Looking at how the grail resource uses changeset-derive, I think this task still needs to be done.
@mattjdnv Actually, I should verify with you before I spend time on this. I think 2519 is the branch you are working out of for grail (is that right?). I see a new Java class, DeriveChangesetCommand.java. Is that class being used in the workflow? If so, I should complete this issue...if not, I won't worry about it. thanks.
Yes, 2519 has my changes.
I looked at the existing derive changeset command (here) and ended up taking 90% of it for my command. I should have refactored the existing command so that it was not hard coded for using the OSMAPI_DB_URL as input1. I needed to be able to specify input1 and input2. Both of these are files but they shouldn't need to be.
I used my class in the workflow since I was just trying to get it to work. I think that there are a few commands that could be refactored so they can be used by a number of different workflows. e.g. my deriveChangeset, applyChangeset etc
Ok, got it. So, at some point your workflow is calling 'hoot changeset-derive'. Right now changeset-derive reads all the data into memory and then spits out the changeset. I'll change it work like the convert command does (for most formats), where it streams features in one at a time and doesn't have a chance to blow out the memory for large datasets...been meaning to do that for awhile for this command... probably will be very similar to how it was done here: https://github.com/ngageoint/hootenanny/blob/master/hoot-rnd/src/main/cpp/hoot/rnd/io/MultiaryIngester.cpp#L342 thanks.
Yes. In the grailResource.java file I have this:
try {
// Run changeset-derive
params.setInput1(HOOTAPI_DB_URL + "/" + input1);
params.setInput2(HOOTAPI_DB_URL + "/" + input2);
File changeSet = new File(workDir,"diff.osc");
if (changeSet.exists()) changeSet.delete();
params.setOutput(changeSet.getAbsolutePath());
ExternalCommand makeChangeset = grailCommandFactory.build(mainJobId,params,debugLevel,DeriveChangesetCommand.class,this.getClass());
workflow.add(makeChangeset);
// Apply changeset
params.setPushUrl(RAILSPORT_PUSH_URL);
ExternalCommand applyChange = grailCommandFactory.build(mainJobId,params,debugLevel,ApplyChangesetCommand.class,this.getClass());
workflow.add(applyChange);
// Now roll the dice and run everything.....
jobProcessor.submitAsync(new Job(mainJobId, workflow.toArray(new Command[workflow.size()])));
}
and the changeset derive function calls:
String command = "hoot changeset-derive --${DEBUG_LEVEL} ${HOOT_OPTIONS} ${INPUT1} ${INPUT2} ${OSC_FILE} --stats";
work for this will be done in the 2596 branch
Have been doing this at the same time as 2596, so its basically done now. Just fixing the alg in 2596.
Running into an issue here where when using pbf internally for the external sorting, the node coords sent back are slightly different than what's passed in, probably due to compression. They're still well within the accuracy specs for hoot, but we use a straight file diff during the test changeset comparison rather than a hoot map comparison, so the test fails.
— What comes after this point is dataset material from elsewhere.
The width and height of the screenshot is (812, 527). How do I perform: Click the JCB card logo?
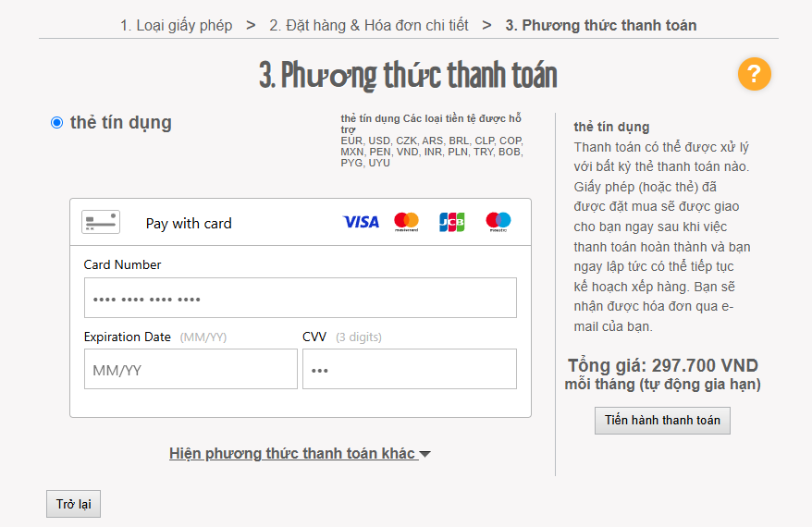(451, 222)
May need a changeset comparator in addition to a map comparator...
Decided that since we're generally creating a changeset to be applied back to an OSM API db (not a hoot api db), that creating the changeset comparator is a waste of time. Everything is working now with changeset-derive....will move onto the conflate command.
Am noticing that results coming back from db partial readers aren't correctly sorted by ID as I expected them to be....going to look into that for a bit, although since they're currently being sorted anyway in changeset-derive, can always tackle the problem later.
merged
DeriveChangesetCmd is memory bound both for element sorting and reading/writing. Is it not memory bound for changeset derivation, though. Rather than swap in osmosis for the sorting to solve the problem, like was done with multiary ingest, will attempt to first write a real external memory sorter as part of #2596.
ConflateCmd also has some derive changeset logic that needs include the changes from this task, so will try to tackle that as well.During conflation all data has to be in memory anyway, so we don't gain anything by wiring up ExternalMergeElementSorter to ConflateCmd.See MultiaryIngester for some streaming examples with changeset derivation.